Clinical utility and applicability of circulating tumor DNA testing in esophageal cancer: a systematic review and meta-analysis

Affiliations
Meta-Analysis

Clinical utility and applicability of circulating tumor DNA testing in esophageal cancer: a systematic review and meta-analysis

Swathikan Chidambaram et al. Dis Esophagus. .

Abstract

Esophageal cancer is an aggressive malignancy with a relatively poor prognosis even after multimodality therapy. Currently, patients undergo a series of investigations that can be invasive and costly or pose secondary risks to their health. In other malignancies, liquid biopsies of circulating tumor DNA (ctDNA) are used in clinical practice for diagnostic and surveillance purposes. This systematic review summarizes the latest evidence for the clinical applicability of ctDNA technology in esophageal cancer. A systematic review of the literature was performed using MEDLINE, EMBASE, the Cochrane Review and Scopus databases. Articles were evaluated for the use of ctDNA for diagnosis and monitoring of patients with esophageal cancer. Quality assessment of studies was performed using the QUADAS-2 tool.
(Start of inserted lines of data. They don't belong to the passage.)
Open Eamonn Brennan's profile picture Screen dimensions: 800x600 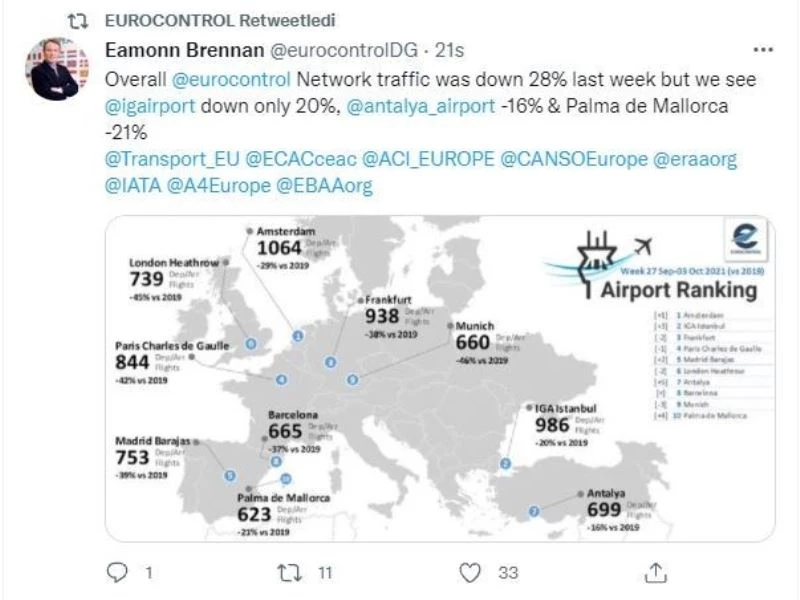tap(55, 70)
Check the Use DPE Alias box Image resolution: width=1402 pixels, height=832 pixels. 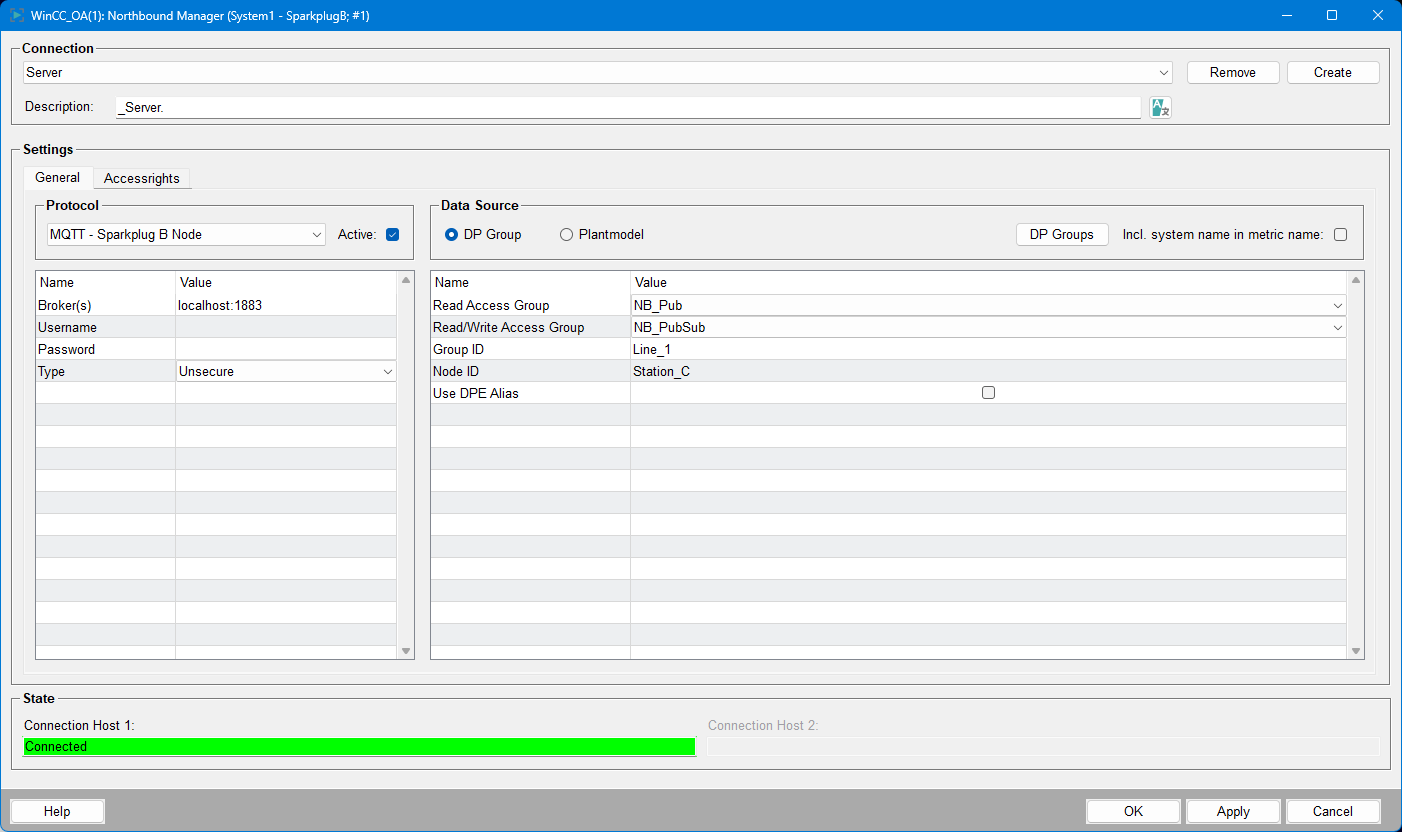coord(988,393)
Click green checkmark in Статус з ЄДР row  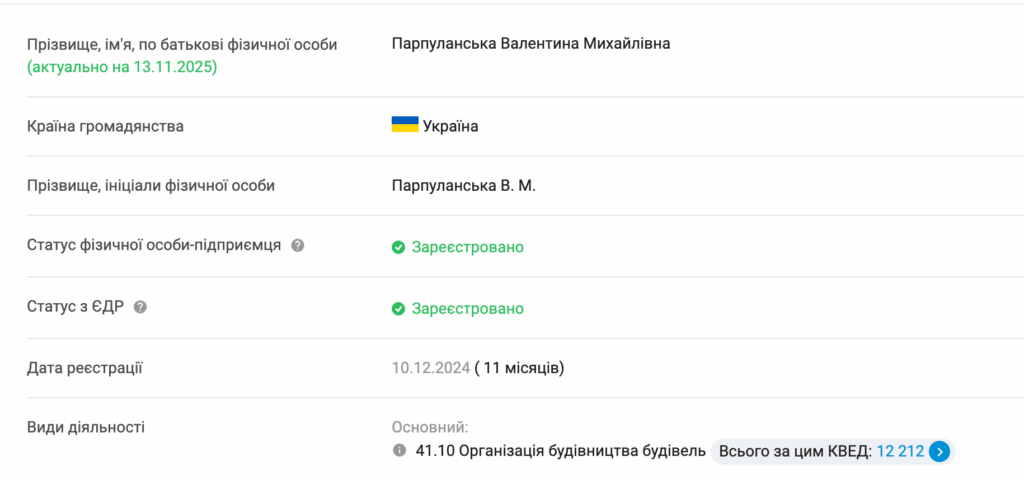click(x=398, y=308)

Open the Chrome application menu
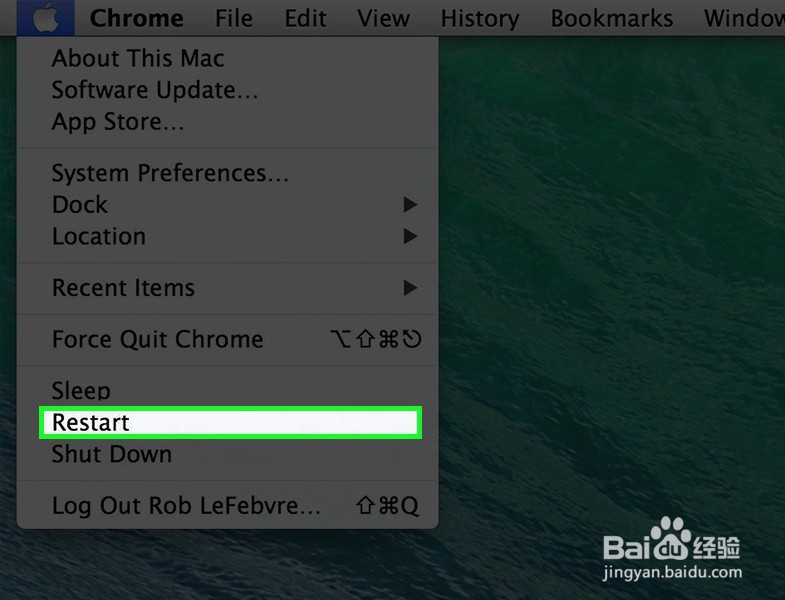[x=137, y=18]
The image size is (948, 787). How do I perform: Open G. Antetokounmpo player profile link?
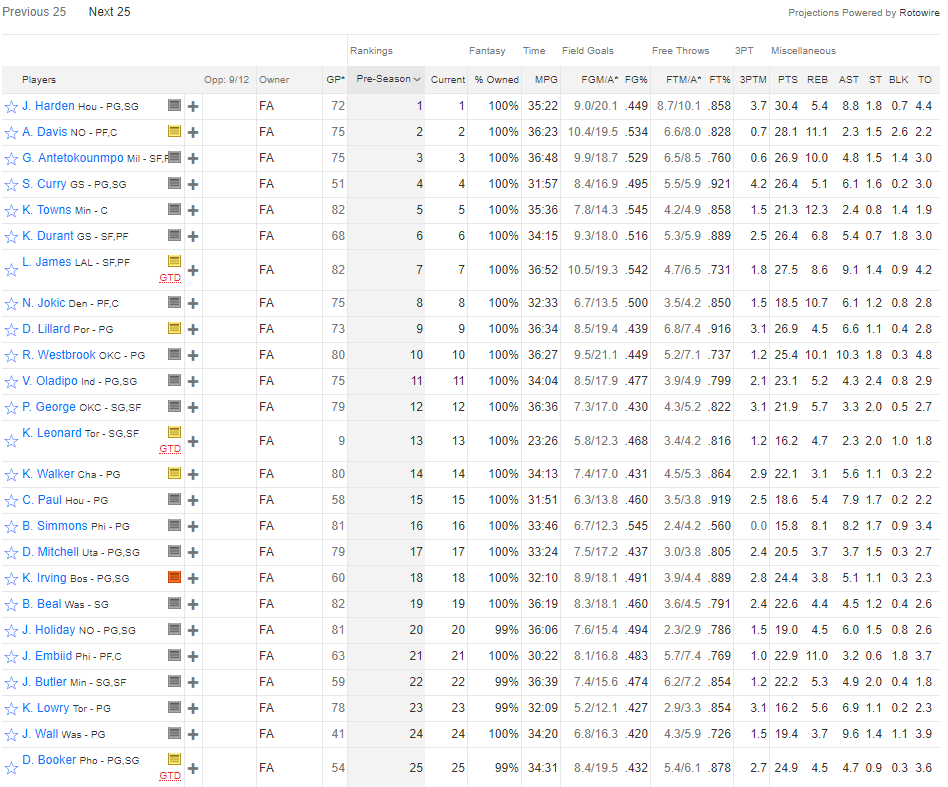87,158
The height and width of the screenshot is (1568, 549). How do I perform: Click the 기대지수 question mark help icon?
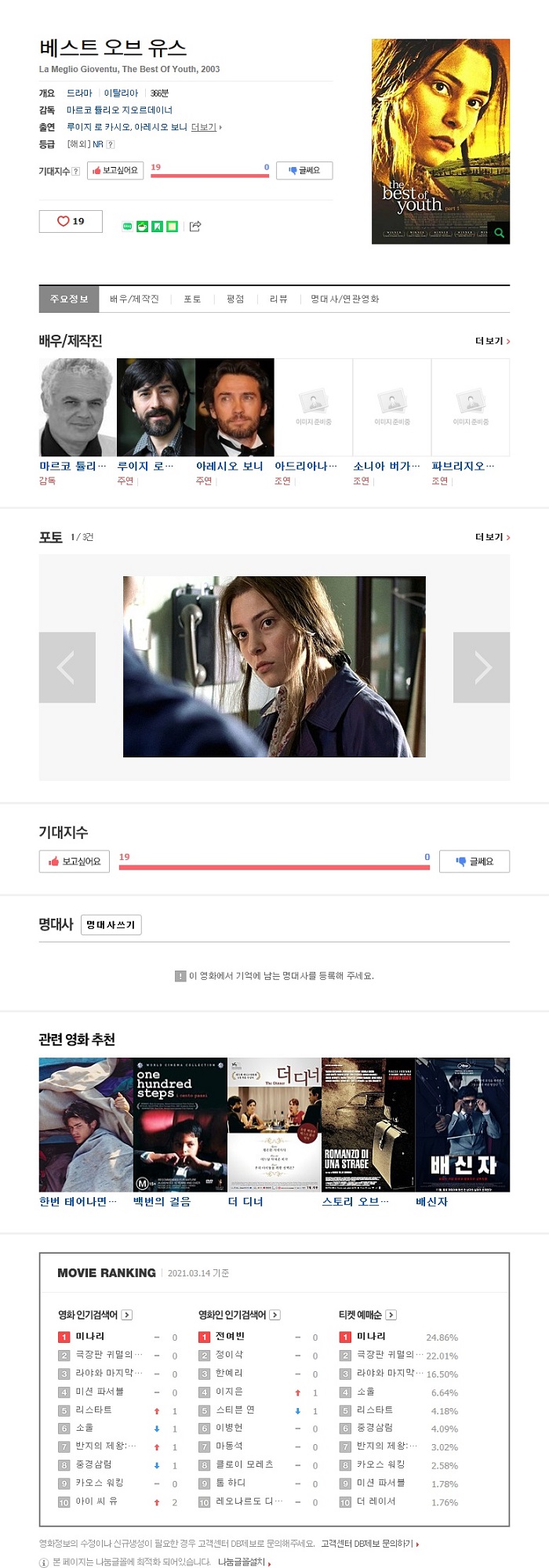(x=75, y=171)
A meta-analysis was performed to assess the diagnostic accuracy of sequencing methodologies. We included 15 studies that described the use of ctDNA technology in the qualitative synthesis and eight studies involving 414 patients in the quantitative analysis. Of these, four studies assessed its utility in cancer diagnosis, while four studies evaluated its use for prognosis and monitoring. The pooled sensitivity and specificity for diagnostic studies were 71.0% (55.7-82.6%) and 98.6% (33.9-99.9%), while the pooled sensitivity and specificity for surveillance purposes were 48.9% (29.4-68.8%) and 95.5% (90.6-97.9%). ctDNA technology is an acceptable method for diagnosis and monitoring with a moderate sensitivity and high specificity that is enhanced in combination with current imaging methods. Further work should demonstrate the practical integration of ctDNA in the diagnostic and surveillance clinical pathway.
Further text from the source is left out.